Martín la miró con severidad.

—No —respondió pronunciando con esmero cada sílaba—, me encanta tu verga.

En el rostro de ella apareció una sombra de inquietud.

—Me temo que la expresión no es del todo exacta —dijo, con un ligero estremecimiento de la voz.

—Sí lo es —insistió él—. Me-en-can-ta-tu-ver-ga.

—Es que, no… No se aplica… No refleja cabalmente la opinión…

—Observa mis labios, Me encanta tu… —ella lo observaba, entre recelosa y compungida—. Aquí atención, para no cometer la pedantería ahora de moda de pronunciar la “ve” casi como “efe”: vvvvveeerga. O beeerga, para el caso es lo mismo.

—De ninguna manera —protestó ella—. Esas consonantes pertenecen a dos categorías muy diferentes de articulación…

—Dilo.

—Las peculiares formas de manifestación individual…

—¡Dilo! —gritó Martín, pero sus ojos sonreían—, ¡con un carajo, dilo!

—Me encanta…

—¡¿Qué?! —exclamó él agitando las manos frente a ella animándola a seguir—. ¿Qué te encanta?

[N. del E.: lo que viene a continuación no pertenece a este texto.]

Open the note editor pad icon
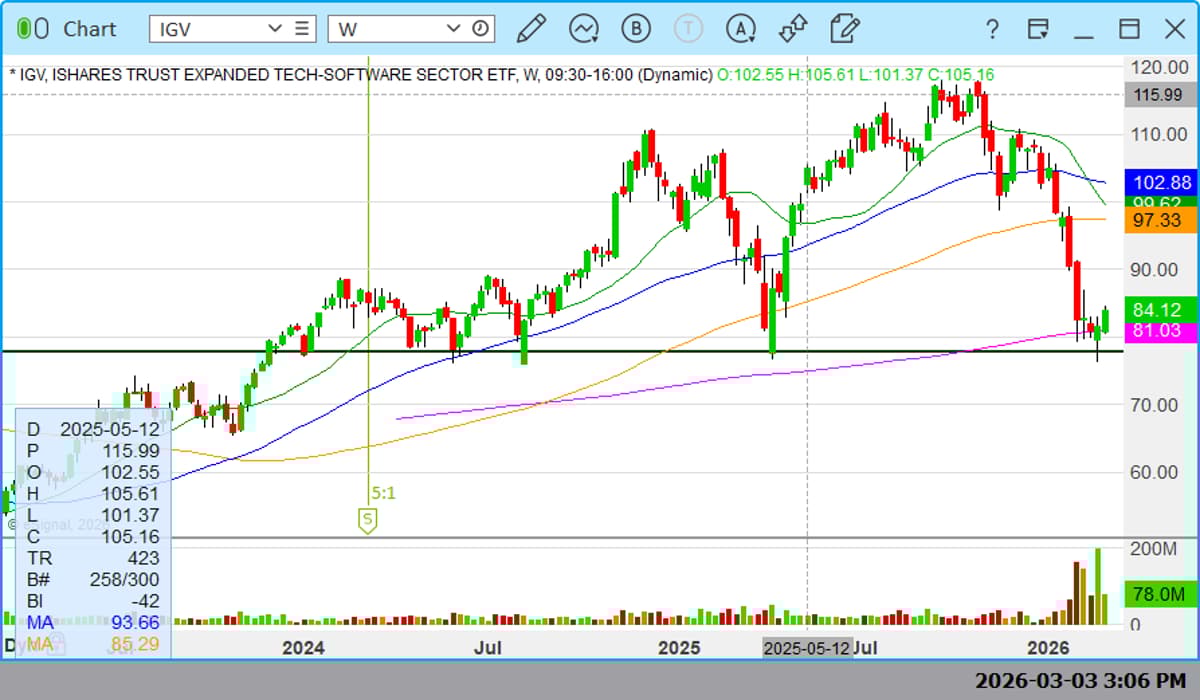Image resolution: width=1200 pixels, height=700 pixels. [x=843, y=29]
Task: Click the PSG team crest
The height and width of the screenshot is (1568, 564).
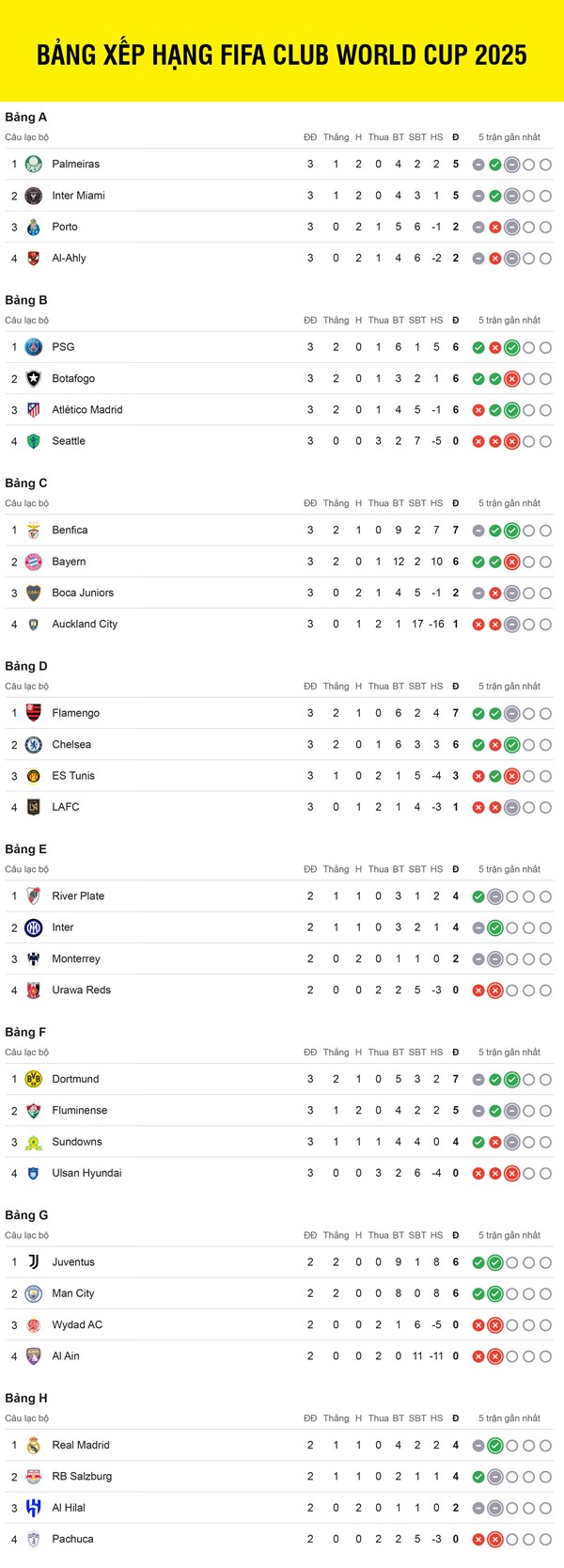Action: click(33, 347)
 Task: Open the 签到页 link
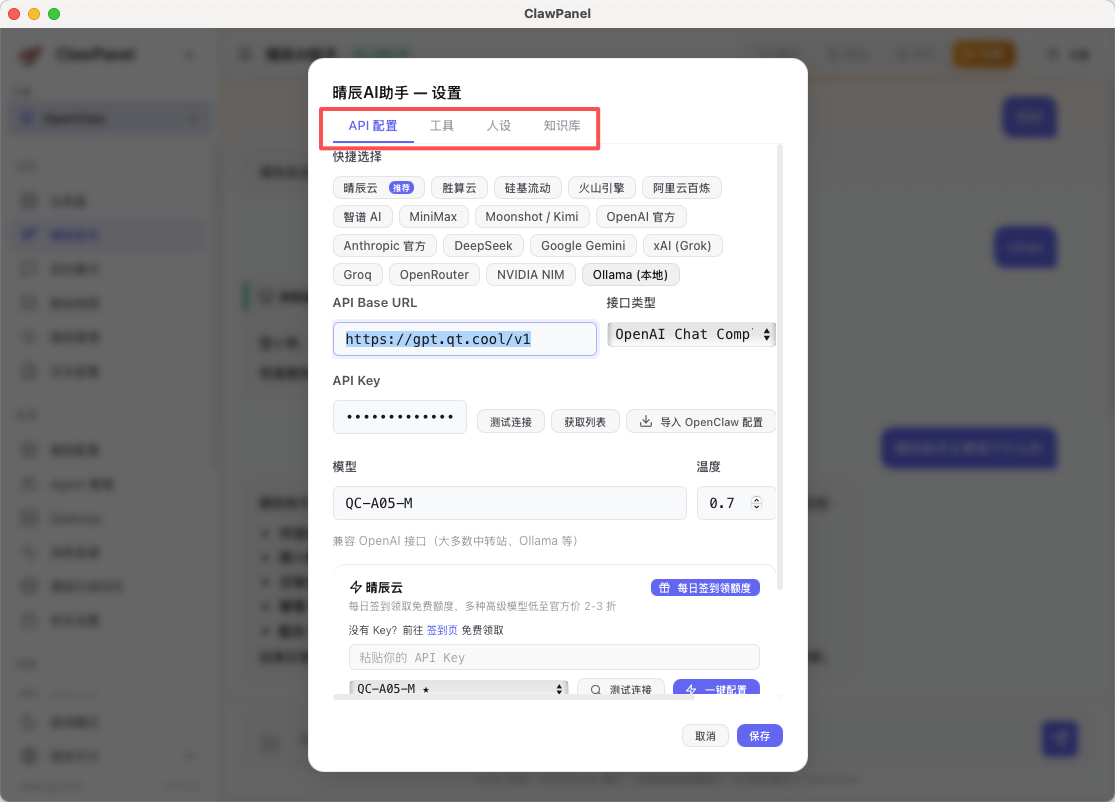[x=443, y=630]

Ella hizo una aspiración profunda, frunció el entrecejo y pareció prepararse para dar la voz de ¡Fuego! en un fusilamiento.

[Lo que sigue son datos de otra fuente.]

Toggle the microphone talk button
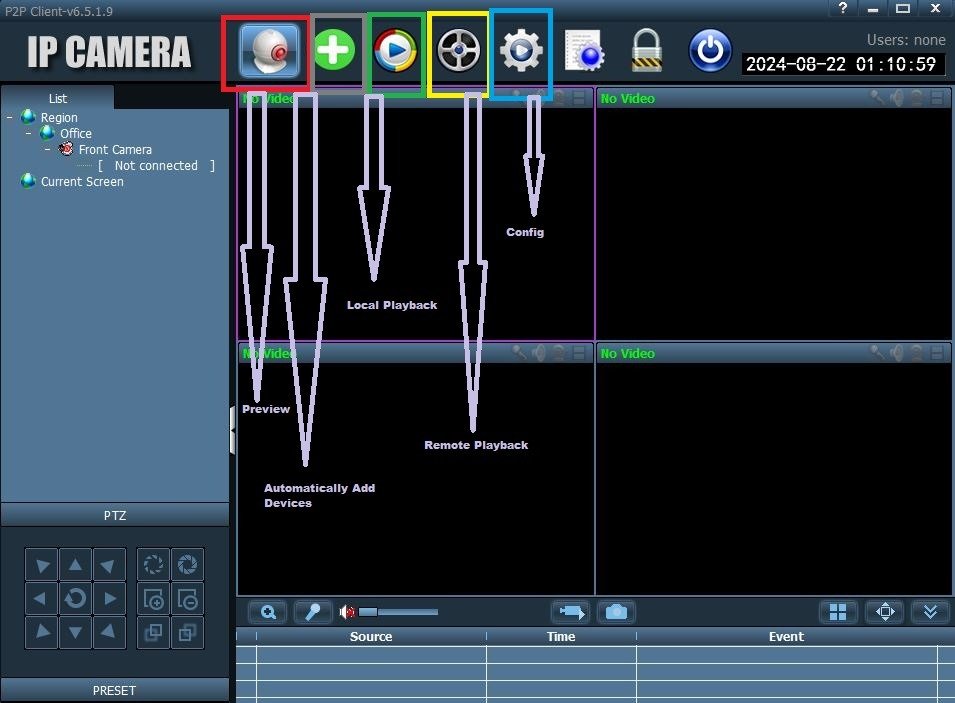Viewport: 955px width, 703px height. (313, 612)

—Tu verga —exclamó finalmente con suavidad, modulando cada letra, y en sus ojos brilló una lucecita traviesa—. Ya está. Lo dije. No puedes quejarte. Siempre he tenido facilidad para los idiomas extranjeros.

Martín adoptó un gesto de extrañeza.

—Disculpa —dijo—, pero no creo haber escuchado bien tu comentario. ¿Qué fue lo que dijiste?

—Dije, y aún no me lo agradeces, que seguramente debido más a mi índole magnánima que a los merecimientos reales del asunto, encuentro —tomó aire— en tu vvvvverga algunos modestos, pero agradables valores estéticos.

—¡Dios! —exclamó él, elevando los brazos al cielo—. No gana uno para vergüenzas. ¿Cuántas veces debo repetirte que se llama Tizona? ¿Tendré que soportar toda la vida tu insufri­ble vulgaridad? Pero, bueno, resignación, es el precio de tu pasado proletario. Y en cuanto al merecido elogio, gracias por la parte que me toca, que es toda. Como dijo el elefante, quizá no sea una gran cola, pero es mi cola.

Ella, que evidentemente gozaba de un pensamiento rápido, ya tenía el cerebro sintonizado en otras frecuencias. Hizo una mueca de intriga.

—¿Vvvvvergüenza también viene de ahí? ¿Y bbbb-bergan­tín? —se preguntó en voz baja—. Como que es la misma raíz.